- What the task asks -
Check every line of the entries for "plugin", and copy the lines that hold it.

Items from a data source
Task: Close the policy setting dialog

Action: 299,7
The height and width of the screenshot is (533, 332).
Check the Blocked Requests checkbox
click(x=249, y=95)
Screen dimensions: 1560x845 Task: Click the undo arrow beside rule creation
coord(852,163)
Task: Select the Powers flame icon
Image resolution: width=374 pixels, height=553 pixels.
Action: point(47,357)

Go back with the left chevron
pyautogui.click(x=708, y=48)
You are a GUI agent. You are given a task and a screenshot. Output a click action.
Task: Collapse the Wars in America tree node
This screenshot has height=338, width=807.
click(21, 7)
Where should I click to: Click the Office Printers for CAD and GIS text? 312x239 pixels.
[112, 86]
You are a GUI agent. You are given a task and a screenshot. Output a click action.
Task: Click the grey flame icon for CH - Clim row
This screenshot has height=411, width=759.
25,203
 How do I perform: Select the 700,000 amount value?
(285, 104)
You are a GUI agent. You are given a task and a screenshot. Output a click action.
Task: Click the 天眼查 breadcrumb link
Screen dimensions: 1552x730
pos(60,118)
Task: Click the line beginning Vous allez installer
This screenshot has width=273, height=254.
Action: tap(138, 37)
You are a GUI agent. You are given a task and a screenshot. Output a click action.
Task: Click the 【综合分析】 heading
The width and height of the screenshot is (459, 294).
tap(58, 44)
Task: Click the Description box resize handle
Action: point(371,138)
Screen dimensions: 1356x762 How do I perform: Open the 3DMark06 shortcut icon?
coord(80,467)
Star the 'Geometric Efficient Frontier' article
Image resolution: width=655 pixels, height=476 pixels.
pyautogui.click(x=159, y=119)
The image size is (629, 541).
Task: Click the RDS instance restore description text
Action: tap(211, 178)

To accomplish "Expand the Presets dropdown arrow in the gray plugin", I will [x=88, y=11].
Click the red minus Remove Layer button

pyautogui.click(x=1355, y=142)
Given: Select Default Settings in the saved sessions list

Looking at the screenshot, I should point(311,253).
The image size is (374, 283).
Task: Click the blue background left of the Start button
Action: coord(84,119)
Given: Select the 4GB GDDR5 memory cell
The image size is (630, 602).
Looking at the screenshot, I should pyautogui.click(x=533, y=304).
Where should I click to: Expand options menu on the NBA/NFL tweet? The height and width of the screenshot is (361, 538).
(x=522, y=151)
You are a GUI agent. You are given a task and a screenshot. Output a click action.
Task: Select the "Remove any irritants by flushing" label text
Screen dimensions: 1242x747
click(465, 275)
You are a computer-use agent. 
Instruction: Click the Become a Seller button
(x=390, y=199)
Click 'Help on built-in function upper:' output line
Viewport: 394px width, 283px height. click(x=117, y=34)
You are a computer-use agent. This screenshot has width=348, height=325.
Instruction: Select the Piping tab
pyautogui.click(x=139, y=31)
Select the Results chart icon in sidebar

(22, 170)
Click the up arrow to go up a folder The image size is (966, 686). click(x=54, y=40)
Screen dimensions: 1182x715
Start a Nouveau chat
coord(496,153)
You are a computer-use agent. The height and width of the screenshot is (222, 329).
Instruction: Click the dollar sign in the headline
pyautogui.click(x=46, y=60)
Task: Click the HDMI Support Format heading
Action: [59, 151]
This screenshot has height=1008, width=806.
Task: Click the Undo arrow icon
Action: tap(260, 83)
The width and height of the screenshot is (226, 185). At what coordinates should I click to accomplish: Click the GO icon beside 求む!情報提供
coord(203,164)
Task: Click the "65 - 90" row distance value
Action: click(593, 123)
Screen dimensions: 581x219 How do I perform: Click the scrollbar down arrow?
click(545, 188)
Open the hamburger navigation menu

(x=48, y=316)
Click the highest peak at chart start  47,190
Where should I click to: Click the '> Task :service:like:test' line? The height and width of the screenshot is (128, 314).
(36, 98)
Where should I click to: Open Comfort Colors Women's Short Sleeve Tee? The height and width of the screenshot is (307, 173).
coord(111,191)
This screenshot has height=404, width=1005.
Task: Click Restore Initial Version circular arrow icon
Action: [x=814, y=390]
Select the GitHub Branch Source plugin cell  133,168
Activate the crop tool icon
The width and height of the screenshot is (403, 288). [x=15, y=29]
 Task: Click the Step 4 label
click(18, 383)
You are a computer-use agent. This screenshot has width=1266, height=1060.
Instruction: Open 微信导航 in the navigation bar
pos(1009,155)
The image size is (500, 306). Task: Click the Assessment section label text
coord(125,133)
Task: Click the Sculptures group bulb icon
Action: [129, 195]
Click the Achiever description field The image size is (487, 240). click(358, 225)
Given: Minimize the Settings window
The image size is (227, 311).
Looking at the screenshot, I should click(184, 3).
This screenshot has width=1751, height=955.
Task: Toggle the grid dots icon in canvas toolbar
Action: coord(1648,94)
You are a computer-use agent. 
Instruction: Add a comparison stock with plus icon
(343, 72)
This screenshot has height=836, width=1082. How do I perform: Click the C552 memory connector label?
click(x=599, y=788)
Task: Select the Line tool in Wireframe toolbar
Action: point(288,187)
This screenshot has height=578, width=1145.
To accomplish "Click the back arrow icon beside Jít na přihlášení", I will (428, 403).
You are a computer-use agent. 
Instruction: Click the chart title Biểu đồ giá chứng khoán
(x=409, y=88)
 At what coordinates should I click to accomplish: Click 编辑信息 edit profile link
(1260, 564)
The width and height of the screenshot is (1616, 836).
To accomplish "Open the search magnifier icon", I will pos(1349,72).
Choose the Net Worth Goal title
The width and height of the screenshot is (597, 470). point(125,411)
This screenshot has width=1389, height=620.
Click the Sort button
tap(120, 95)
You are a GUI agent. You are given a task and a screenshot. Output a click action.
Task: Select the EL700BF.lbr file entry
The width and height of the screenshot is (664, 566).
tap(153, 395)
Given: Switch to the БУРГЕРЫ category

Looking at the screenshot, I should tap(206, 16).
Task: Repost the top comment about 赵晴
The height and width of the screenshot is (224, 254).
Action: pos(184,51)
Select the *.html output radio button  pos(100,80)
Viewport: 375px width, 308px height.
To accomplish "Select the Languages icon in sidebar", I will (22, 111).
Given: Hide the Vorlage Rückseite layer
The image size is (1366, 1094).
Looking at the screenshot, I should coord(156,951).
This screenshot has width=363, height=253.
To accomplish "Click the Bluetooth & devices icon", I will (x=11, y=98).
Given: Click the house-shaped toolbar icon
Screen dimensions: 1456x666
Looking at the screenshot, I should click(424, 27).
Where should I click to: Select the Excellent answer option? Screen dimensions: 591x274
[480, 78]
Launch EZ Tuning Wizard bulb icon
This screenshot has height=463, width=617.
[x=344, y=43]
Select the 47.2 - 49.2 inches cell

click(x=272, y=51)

- Expected answer -
To accomplish "Expand the Presets dropdown arrow in the gray plugin", I will [x=88, y=11].
Select the GitHub Branch Source plugin cell  133,168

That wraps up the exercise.